WORK REQUEST: Copy exactly the lines of the material below that run from the one containing "مارس 2020 (545, 1008)" through the one containing "فیلم‌نامه‌نویسی (486, 1339)". Copy no other lines.
BEGIN
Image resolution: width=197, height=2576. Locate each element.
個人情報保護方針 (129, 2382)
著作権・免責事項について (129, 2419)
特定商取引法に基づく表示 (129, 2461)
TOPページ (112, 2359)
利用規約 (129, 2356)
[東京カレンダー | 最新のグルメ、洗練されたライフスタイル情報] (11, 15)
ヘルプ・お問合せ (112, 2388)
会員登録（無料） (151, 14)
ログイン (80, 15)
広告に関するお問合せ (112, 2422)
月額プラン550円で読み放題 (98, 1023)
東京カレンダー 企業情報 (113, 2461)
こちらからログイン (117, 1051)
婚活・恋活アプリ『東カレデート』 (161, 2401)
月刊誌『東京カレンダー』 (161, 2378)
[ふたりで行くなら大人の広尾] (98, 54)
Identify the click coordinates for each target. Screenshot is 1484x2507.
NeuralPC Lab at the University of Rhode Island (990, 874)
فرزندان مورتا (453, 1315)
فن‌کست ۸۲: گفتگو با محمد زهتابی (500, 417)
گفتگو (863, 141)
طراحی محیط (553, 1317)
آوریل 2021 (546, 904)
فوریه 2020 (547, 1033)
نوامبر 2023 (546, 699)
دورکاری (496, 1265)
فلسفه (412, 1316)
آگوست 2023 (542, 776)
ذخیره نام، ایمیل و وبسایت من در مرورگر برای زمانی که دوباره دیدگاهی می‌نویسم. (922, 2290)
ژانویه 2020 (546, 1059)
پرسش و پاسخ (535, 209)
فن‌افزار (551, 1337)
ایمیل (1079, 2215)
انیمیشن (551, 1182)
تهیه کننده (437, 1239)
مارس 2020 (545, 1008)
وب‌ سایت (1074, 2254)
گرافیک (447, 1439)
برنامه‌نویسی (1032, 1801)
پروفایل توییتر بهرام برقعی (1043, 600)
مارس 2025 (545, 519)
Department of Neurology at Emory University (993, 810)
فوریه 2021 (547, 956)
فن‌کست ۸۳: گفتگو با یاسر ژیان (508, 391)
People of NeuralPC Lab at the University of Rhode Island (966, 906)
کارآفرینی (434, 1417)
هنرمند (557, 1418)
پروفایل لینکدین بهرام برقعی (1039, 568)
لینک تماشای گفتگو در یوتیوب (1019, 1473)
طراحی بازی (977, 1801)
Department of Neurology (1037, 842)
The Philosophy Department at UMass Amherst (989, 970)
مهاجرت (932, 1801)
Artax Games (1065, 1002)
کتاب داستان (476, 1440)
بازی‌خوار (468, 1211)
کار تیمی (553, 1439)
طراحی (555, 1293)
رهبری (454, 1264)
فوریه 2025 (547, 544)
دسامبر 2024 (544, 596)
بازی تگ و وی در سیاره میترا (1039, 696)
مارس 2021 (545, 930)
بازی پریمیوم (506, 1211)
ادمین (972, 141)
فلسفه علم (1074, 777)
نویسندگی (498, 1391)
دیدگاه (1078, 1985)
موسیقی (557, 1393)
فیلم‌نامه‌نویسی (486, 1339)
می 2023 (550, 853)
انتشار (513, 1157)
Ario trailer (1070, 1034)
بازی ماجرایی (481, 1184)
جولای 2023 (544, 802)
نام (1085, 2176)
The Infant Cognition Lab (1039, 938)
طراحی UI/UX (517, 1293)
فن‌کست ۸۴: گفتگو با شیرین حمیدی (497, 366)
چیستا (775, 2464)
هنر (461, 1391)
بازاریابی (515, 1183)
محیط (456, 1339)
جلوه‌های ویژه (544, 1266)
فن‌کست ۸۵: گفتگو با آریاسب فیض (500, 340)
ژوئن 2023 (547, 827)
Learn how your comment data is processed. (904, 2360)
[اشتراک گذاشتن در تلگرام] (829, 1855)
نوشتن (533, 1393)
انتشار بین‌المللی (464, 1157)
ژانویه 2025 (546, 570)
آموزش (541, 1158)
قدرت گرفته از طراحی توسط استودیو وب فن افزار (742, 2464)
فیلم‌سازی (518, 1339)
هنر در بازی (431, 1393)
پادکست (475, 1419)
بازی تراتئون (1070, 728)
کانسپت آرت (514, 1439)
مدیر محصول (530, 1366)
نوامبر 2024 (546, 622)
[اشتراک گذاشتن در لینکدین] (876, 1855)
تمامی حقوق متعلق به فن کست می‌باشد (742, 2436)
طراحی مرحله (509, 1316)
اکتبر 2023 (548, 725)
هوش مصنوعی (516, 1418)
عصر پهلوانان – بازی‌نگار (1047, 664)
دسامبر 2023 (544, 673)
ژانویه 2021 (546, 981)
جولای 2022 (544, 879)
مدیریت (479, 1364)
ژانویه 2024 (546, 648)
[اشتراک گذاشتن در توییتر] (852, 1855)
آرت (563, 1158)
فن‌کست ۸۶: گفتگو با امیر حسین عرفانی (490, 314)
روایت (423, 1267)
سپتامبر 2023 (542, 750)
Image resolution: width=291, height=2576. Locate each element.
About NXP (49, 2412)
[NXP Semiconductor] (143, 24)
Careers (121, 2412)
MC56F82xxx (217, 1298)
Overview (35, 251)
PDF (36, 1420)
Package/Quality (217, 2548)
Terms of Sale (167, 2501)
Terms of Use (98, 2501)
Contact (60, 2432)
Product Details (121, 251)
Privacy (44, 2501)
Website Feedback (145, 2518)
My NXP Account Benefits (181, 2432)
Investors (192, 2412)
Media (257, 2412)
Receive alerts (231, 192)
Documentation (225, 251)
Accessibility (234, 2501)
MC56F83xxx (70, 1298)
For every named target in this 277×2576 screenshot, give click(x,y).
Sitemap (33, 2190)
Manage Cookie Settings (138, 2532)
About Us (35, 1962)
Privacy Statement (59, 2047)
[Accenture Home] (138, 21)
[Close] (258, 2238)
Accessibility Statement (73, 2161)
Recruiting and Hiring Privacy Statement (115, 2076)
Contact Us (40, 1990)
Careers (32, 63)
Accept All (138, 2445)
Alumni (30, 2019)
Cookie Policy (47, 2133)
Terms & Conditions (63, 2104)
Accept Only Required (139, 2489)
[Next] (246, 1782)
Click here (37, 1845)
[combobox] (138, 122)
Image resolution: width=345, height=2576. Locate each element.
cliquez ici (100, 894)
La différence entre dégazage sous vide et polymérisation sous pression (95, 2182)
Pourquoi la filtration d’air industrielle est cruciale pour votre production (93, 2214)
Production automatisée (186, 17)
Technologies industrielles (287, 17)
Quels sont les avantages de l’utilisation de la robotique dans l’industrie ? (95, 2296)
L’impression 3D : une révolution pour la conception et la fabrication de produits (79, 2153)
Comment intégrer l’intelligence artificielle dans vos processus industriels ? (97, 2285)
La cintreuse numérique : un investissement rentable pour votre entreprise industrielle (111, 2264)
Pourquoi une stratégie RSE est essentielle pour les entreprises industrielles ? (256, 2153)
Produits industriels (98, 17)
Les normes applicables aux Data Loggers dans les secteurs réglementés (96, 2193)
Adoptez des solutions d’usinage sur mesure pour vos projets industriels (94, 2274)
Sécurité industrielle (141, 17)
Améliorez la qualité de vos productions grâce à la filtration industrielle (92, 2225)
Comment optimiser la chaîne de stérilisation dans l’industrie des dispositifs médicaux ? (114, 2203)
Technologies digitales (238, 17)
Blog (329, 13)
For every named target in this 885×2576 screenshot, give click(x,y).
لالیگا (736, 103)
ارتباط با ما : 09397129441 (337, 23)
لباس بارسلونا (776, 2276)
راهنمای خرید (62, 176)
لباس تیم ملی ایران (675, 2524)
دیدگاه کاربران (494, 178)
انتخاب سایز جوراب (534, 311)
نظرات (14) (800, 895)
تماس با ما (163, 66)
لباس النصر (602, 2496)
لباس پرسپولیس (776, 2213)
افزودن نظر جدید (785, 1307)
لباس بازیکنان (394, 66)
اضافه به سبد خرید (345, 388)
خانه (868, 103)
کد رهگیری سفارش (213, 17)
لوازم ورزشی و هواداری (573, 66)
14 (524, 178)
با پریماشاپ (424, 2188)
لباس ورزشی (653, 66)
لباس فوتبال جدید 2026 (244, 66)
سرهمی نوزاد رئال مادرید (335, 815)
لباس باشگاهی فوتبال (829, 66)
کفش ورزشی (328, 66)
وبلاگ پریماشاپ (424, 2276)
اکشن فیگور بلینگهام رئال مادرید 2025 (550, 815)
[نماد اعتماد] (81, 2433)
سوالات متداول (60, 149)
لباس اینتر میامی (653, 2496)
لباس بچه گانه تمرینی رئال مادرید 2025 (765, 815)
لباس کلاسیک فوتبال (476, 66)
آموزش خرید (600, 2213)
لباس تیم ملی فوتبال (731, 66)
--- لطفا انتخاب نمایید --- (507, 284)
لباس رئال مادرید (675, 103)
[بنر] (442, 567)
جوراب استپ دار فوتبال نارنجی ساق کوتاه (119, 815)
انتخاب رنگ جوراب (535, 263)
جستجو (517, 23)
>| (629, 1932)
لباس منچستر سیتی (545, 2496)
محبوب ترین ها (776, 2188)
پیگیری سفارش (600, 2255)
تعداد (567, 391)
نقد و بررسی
END
ANSWER FOR THIS EXERCISE:
مارس 2020 (545, 1008)
وب‌ سایت (1074, 2254)
گرافیک (447, 1439)
برنامه‌نویسی (1032, 1801)
پروفایل توییتر بهرام برقعی (1043, 600)
مارس 2025 (545, 519)
Department of Neurology at Emory University (993, 810)
فوریه 2021 (547, 956)
فن‌کست ۸۳: گفتگو با یاسر ژیان (508, 391)
People of NeuralPC Lab at the University of Rhode Island (966, 906)
کارآفرینی (434, 1417)
هنرمند (557, 1418)
پروفایل لینکدین بهرام برقعی (1039, 568)
لینک تماشای گفتگو در یوتیوب (1019, 1473)
طراحی بازی (977, 1801)
Department of Neurology (1037, 842)
The Philosophy Department at UMass Amherst (989, 970)
مهاجرت (932, 1801)
Artax Games (1065, 1002)
کتاب داستان (476, 1440)
بازی‌خوار (468, 1211)
کار تیمی (553, 1439)
طراحی (555, 1293)
رهبری (454, 1264)
فوریه 2025 (547, 544)
دسامبر 2024 (544, 596)
بازی تگ و وی در سیاره میترا (1039, 696)
مارس 2021 (545, 930)
بازی پریمیوم (506, 1211)
ادمین (972, 141)
فلسفه علم (1074, 777)
نویسندگی (498, 1391)
دیدگاه (1078, 1985)
موسیقی (557, 1393)
فیلم‌نامه‌نویسی (486, 1339)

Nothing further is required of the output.